• _Work request_: Find where "[Instagram] (191, 2533)" occurs in the data below, and retype that line and every later line exactly.
* * * * *
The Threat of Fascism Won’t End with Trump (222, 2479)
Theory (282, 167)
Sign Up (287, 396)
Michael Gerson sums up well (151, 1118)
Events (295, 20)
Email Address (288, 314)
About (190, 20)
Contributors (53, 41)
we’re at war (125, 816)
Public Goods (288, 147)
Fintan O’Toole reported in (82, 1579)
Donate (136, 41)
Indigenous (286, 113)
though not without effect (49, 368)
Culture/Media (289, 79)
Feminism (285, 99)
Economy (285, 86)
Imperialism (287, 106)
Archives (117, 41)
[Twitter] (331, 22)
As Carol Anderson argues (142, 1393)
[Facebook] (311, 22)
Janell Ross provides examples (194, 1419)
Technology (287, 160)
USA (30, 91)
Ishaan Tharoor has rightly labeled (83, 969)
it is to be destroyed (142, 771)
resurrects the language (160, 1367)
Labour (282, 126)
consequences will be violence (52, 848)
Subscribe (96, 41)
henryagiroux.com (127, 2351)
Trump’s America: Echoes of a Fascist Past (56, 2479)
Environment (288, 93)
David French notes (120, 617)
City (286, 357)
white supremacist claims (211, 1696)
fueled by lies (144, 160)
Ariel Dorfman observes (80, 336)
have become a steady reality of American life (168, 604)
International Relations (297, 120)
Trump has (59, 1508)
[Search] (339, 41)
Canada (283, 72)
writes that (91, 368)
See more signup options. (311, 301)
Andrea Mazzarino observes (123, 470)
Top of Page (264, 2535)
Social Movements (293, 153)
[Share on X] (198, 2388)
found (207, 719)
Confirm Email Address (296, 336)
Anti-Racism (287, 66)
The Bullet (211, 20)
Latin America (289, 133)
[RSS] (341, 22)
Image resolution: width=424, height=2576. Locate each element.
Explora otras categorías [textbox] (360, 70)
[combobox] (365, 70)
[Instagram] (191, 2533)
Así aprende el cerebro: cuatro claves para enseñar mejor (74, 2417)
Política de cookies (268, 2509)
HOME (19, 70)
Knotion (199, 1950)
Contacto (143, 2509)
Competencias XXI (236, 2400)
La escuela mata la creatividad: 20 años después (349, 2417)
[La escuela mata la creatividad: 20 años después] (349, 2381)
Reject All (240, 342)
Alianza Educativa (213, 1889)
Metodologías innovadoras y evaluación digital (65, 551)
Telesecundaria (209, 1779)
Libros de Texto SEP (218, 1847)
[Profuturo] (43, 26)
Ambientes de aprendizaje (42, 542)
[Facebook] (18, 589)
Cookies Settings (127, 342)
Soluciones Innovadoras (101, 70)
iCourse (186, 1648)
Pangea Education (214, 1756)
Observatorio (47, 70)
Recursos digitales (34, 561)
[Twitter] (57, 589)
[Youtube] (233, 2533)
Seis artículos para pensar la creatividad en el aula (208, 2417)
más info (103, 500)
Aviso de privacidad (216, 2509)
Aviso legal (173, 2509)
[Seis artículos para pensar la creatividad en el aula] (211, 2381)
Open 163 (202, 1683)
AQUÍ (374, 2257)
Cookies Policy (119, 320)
* * * * *
• _Response area_:
[Instagram] (191, 2533)
Así aprende el cerebro: cuatro claves para enseñar mejor (74, 2417)
Política de cookies (268, 2509)
HOME (19, 70)
Knotion (199, 1950)
Contacto (143, 2509)
Competencias XXI (236, 2400)
La escuela mata la creatividad: 20 años después (349, 2417)
[La escuela mata la creatividad: 20 años después] (349, 2381)
Reject All (240, 342)
Alianza Educativa (213, 1889)
Metodologías innovadoras y evaluación digital (65, 551)
Telesecundaria (209, 1779)
Libros de Texto SEP (218, 1847)
[Profuturo] (43, 26)
Ambientes de aprendizaje (42, 542)
[Facebook] (18, 589)
Cookies Settings (127, 342)
Soluciones Innovadoras (101, 70)
iCourse (186, 1648)
Pangea Education (214, 1756)
Observatorio (47, 70)
Recursos digitales (34, 561)
[Twitter] (57, 589)
[Youtube] (233, 2533)
Seis artículos para pensar la creatividad en el aula (208, 2417)
más info (103, 500)
Aviso de privacidad (216, 2509)
Aviso legal (173, 2509)
[Seis artículos para pensar la creatividad en el aula] (211, 2381)
Open 163 (202, 1683)
AQUÍ (374, 2257)
Cookies Policy (119, 320)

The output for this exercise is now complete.